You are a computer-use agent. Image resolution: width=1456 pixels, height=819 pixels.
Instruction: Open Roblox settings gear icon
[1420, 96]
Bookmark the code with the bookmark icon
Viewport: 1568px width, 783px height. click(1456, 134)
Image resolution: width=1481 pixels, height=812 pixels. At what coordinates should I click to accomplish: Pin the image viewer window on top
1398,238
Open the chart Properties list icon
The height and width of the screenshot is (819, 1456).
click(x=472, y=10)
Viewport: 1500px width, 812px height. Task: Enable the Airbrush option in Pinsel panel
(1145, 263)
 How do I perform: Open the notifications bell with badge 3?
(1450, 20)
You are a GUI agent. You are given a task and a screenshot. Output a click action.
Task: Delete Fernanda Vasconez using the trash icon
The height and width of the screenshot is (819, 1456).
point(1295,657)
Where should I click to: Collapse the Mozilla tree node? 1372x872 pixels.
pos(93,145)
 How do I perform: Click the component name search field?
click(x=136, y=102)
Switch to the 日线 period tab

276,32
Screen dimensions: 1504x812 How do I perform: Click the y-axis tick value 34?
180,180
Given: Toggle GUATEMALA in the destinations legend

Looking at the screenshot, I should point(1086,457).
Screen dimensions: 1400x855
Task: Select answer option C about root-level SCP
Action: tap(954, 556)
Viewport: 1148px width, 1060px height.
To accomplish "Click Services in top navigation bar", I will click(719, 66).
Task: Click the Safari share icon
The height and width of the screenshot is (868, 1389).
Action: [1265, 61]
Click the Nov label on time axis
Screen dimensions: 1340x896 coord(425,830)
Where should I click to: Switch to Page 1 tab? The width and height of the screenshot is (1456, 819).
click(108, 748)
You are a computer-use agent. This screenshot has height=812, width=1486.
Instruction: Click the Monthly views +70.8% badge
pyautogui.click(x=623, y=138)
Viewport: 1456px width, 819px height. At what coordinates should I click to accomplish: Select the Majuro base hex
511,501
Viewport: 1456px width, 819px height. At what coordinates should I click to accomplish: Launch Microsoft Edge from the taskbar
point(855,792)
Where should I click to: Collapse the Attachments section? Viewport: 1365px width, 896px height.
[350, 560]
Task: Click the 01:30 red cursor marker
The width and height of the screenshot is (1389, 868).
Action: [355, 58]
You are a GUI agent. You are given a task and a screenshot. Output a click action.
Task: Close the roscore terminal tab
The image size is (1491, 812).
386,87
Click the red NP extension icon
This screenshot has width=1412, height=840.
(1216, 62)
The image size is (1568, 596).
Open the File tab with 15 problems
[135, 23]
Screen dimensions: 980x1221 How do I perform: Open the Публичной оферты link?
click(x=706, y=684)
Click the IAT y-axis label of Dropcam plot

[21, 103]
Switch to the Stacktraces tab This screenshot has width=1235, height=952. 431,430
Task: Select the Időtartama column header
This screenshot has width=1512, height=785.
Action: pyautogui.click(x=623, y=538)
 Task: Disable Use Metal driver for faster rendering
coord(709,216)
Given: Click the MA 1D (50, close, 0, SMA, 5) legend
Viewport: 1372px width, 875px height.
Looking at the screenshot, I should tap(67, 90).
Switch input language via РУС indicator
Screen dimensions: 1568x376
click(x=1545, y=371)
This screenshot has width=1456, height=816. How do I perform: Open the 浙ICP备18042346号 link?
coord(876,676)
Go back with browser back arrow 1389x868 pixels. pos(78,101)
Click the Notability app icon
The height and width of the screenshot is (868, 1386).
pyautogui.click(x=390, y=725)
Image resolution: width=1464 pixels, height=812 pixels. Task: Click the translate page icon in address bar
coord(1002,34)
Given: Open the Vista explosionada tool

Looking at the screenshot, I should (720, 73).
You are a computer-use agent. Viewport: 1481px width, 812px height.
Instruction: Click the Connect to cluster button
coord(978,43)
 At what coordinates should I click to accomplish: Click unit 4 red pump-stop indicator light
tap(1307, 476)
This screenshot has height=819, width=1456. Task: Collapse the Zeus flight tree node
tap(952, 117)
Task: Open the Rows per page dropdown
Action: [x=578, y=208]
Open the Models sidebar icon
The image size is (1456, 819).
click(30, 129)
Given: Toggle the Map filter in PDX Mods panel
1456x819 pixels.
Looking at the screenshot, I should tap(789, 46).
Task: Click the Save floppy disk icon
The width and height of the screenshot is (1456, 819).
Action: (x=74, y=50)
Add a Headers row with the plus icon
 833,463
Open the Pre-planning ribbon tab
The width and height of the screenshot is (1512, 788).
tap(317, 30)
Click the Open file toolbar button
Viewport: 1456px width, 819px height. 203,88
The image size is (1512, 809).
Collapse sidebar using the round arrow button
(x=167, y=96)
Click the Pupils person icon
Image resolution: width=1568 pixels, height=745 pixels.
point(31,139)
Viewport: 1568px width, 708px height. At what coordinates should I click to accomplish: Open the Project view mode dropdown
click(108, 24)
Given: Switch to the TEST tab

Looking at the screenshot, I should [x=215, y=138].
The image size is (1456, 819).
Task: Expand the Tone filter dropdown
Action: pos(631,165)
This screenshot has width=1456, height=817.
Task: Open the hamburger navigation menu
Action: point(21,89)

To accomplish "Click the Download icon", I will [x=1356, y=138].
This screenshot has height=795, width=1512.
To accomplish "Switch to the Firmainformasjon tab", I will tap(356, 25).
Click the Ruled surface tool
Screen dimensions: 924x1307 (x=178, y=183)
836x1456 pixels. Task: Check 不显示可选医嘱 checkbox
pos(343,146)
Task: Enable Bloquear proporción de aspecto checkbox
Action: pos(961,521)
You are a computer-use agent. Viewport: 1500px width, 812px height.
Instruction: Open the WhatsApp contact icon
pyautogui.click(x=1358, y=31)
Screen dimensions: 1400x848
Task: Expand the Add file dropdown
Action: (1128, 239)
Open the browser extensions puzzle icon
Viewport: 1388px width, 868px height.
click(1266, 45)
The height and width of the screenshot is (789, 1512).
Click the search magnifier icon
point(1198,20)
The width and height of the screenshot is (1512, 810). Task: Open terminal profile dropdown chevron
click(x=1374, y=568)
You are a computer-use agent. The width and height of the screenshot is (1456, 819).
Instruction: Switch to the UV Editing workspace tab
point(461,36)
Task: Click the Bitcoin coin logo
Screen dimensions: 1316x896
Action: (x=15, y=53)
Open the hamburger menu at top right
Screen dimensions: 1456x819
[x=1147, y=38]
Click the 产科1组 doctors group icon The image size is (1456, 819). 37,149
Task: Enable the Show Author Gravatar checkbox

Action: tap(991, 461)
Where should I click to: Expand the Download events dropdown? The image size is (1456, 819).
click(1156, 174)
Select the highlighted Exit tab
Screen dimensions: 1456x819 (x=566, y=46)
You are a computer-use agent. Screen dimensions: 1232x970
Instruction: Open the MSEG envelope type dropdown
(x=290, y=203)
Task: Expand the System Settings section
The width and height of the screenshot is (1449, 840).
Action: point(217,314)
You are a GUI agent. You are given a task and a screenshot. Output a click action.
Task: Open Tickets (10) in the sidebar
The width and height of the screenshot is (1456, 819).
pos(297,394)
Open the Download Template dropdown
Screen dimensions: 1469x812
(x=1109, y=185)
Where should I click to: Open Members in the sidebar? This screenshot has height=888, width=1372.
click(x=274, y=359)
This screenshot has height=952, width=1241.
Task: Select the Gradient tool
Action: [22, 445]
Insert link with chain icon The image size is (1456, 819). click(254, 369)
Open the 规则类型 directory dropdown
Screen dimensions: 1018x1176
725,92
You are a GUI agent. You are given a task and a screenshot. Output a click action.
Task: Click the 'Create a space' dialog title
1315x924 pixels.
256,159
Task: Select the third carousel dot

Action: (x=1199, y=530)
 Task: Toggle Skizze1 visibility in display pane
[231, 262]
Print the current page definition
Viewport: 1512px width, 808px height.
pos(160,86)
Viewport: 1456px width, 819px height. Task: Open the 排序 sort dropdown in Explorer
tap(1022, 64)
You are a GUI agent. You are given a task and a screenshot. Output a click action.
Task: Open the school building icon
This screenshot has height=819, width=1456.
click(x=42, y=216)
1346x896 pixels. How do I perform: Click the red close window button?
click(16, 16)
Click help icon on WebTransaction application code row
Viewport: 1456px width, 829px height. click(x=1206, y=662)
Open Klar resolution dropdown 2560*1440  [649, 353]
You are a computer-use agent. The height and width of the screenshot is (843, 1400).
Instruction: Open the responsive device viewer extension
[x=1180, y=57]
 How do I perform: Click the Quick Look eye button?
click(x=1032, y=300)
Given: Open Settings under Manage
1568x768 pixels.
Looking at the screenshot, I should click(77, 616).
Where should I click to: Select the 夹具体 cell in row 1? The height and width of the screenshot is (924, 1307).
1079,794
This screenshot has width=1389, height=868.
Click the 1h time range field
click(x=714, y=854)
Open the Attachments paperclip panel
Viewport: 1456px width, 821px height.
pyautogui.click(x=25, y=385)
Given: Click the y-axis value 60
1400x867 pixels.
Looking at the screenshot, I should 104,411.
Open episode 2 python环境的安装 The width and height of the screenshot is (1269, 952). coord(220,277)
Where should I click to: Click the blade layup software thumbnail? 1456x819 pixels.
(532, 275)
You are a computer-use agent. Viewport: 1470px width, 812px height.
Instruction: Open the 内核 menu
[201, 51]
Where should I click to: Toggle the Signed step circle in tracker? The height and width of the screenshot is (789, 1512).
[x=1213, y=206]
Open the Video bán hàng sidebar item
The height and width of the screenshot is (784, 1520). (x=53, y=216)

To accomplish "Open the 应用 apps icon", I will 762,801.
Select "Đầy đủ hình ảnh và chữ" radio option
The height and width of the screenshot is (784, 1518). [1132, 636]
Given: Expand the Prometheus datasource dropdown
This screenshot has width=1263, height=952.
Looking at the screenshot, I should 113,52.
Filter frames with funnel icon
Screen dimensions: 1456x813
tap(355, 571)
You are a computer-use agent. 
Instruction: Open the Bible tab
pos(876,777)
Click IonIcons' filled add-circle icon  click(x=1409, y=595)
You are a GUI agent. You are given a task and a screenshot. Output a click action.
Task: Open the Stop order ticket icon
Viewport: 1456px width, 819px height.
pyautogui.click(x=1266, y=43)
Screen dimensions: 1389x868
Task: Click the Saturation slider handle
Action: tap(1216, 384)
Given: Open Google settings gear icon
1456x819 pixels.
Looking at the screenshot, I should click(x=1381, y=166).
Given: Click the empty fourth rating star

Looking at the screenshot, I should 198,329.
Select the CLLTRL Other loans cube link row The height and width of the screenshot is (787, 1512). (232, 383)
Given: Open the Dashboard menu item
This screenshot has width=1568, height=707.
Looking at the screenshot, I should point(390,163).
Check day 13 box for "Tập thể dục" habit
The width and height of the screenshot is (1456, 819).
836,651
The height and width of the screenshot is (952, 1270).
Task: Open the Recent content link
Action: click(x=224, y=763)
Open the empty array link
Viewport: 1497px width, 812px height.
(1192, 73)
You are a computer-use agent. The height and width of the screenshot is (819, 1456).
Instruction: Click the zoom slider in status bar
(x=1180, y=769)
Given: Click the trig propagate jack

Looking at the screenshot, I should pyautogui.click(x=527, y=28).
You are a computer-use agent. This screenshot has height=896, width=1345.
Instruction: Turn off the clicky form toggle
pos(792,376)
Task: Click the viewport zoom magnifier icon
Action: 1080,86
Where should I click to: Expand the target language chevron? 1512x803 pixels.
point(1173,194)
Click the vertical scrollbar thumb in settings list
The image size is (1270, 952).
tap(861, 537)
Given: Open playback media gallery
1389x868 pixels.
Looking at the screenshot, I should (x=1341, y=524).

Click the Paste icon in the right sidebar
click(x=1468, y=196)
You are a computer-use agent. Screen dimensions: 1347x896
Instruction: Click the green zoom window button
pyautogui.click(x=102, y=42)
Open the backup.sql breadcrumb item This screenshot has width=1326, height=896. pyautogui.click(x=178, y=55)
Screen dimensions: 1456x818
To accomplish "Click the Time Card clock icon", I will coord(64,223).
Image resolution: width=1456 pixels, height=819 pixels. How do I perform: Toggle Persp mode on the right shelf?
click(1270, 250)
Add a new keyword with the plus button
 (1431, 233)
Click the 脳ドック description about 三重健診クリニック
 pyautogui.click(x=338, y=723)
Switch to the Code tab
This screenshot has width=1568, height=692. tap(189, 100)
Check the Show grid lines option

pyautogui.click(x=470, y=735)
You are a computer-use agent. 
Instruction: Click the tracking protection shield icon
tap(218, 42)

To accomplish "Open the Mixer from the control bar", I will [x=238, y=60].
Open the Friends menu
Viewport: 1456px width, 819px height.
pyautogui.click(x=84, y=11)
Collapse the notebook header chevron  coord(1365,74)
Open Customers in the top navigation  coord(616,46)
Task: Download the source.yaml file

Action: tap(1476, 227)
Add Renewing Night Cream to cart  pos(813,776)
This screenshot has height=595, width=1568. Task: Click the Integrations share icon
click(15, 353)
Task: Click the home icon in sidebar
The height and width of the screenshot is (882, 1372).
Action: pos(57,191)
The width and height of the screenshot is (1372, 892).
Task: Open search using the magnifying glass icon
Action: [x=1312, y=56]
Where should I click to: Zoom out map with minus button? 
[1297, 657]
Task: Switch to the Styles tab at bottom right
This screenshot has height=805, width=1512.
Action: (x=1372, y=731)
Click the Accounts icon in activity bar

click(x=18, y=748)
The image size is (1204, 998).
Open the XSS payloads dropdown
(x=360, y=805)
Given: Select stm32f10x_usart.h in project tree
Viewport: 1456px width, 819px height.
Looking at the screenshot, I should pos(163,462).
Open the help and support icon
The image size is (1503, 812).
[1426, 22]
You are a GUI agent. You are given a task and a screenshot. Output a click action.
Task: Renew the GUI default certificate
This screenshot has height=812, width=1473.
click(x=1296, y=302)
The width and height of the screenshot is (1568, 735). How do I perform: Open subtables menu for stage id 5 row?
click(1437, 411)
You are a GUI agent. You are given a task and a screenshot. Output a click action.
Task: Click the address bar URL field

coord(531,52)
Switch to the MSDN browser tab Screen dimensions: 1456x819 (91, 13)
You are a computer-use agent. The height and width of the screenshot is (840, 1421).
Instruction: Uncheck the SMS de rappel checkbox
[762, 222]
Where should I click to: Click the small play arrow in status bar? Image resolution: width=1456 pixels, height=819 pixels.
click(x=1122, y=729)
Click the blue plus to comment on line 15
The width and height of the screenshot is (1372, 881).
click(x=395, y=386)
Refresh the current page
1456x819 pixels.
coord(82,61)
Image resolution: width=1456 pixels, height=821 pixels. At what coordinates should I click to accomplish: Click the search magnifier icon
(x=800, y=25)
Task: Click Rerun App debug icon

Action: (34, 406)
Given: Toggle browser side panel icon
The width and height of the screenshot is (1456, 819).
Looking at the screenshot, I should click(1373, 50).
▬▬▬
# [To do]
Give back, unchanged, the run of lines in the listing above that begins at the line containing "Instruction: Turn off the clicky form toggle" and ends at the line containing "Given: Open playback media gallery", both included.

# [Your solution]
Instruction: Turn off the clicky form toggle
pos(792,376)
Task: Click the viewport zoom magnifier icon
Action: 1080,86
Where should I click to: Expand the target language chevron? 1512x803 pixels.
point(1173,194)
Click the vertical scrollbar thumb in settings list
The image size is (1270, 952).
tap(861, 537)
Given: Open playback media gallery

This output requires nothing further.